The conformational preference can be derived from various classes of intramolecular chalcogen bonding, including 1,4, 1,5, and 1,6 O•••S interactions, 1,4 and 1,5 N•••S interactions, and S•••aromatic interactions. Each class of these interactions is made up of large classes of drugs in which chalcogen bonding has resulted in up to a 1500 fold difference in potency of some compounds. It is hypothesized that intramolecular chalcogen bonding out competes intermolecular interactions since divalent sulfur will direct σ* orbitals at angles flanking the molecule rather than directly outward as is seen in halogen bonding.

Catalysis 
Chalcogen bonding in catalysis has been used to pre-orient substrate, allowing for asymmetric/stereoselective catalysis on the preferred conformation of the substrate.

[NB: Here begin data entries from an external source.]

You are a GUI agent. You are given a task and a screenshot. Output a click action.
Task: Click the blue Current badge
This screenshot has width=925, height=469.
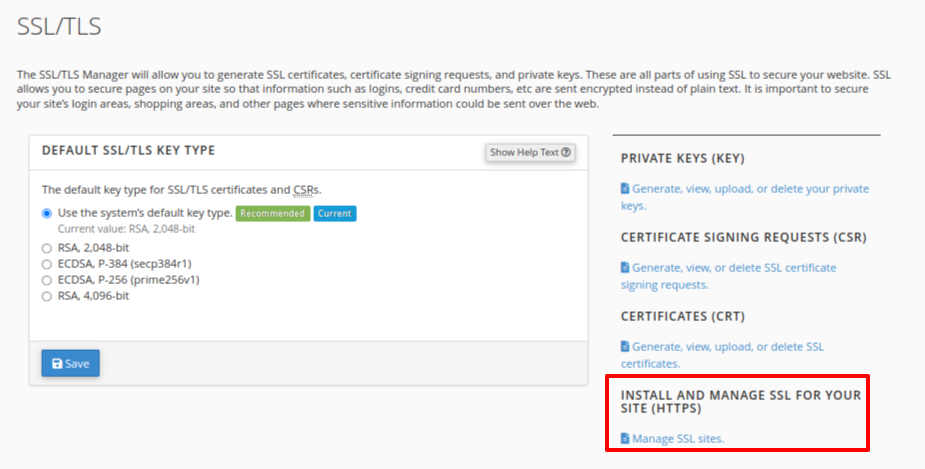pyautogui.click(x=334, y=213)
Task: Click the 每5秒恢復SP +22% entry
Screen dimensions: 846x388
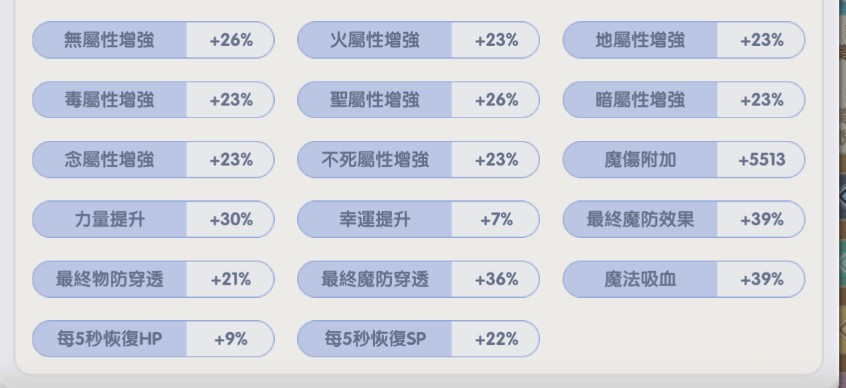Action: [x=418, y=339]
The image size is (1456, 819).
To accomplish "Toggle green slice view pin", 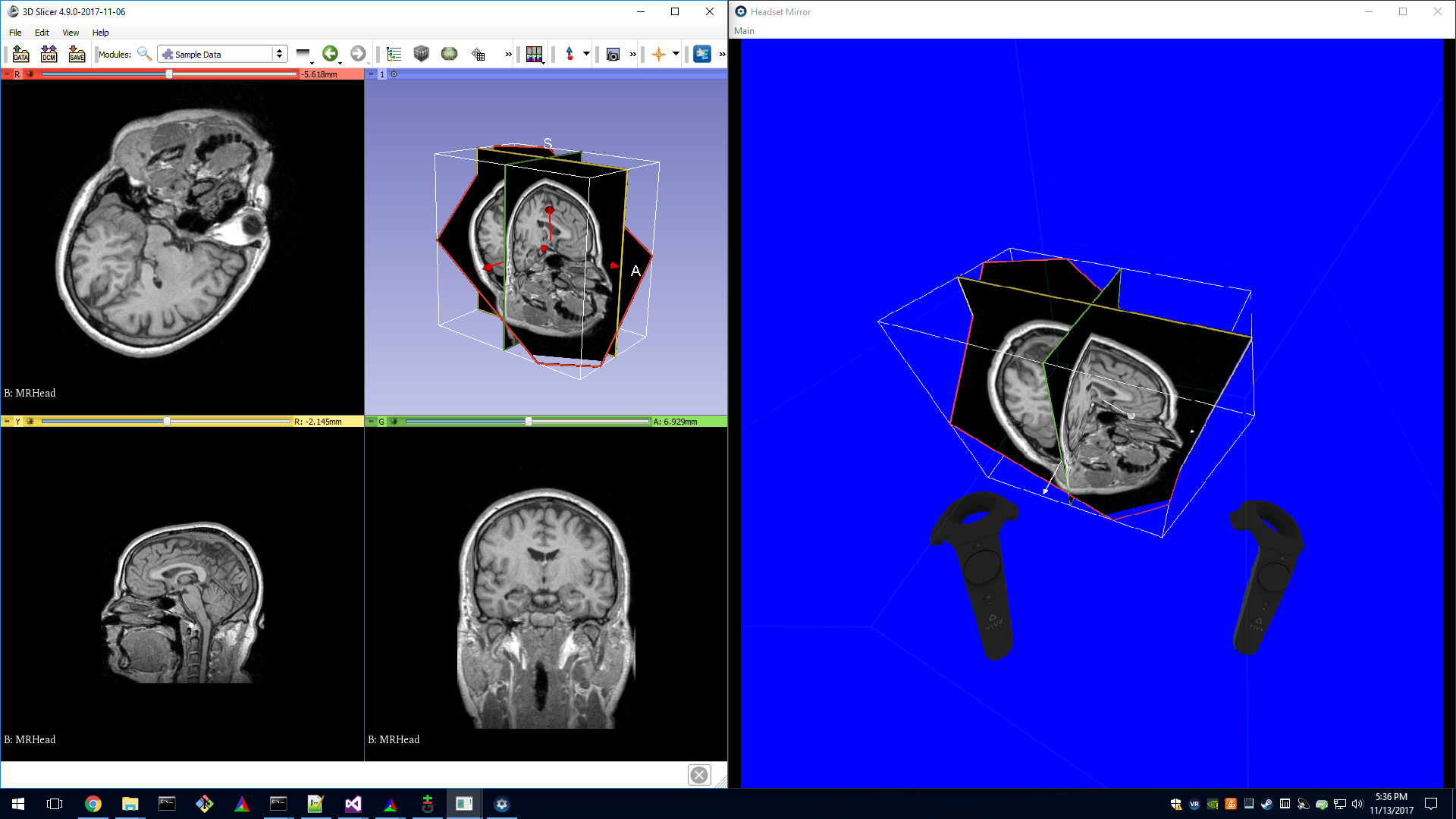I will [371, 422].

Examples include an asymmetric acyl transfer on an enantiomeric mixture catalyzed by a chiral isothiourea. The acyl group is first transfer on to the chiral catalyst which is purported to go through a transition state featuring a 1,5 chalcogen bonding interaction on the catalyst which orients the acyl group prior to transfer on to the substrate. This resulted in one enantiomer of the substrate acylated and the remaining substrate enriched in the other enantiomer. Similar interactions have been invoked in stereoselective Michael additions and β-lactonizations.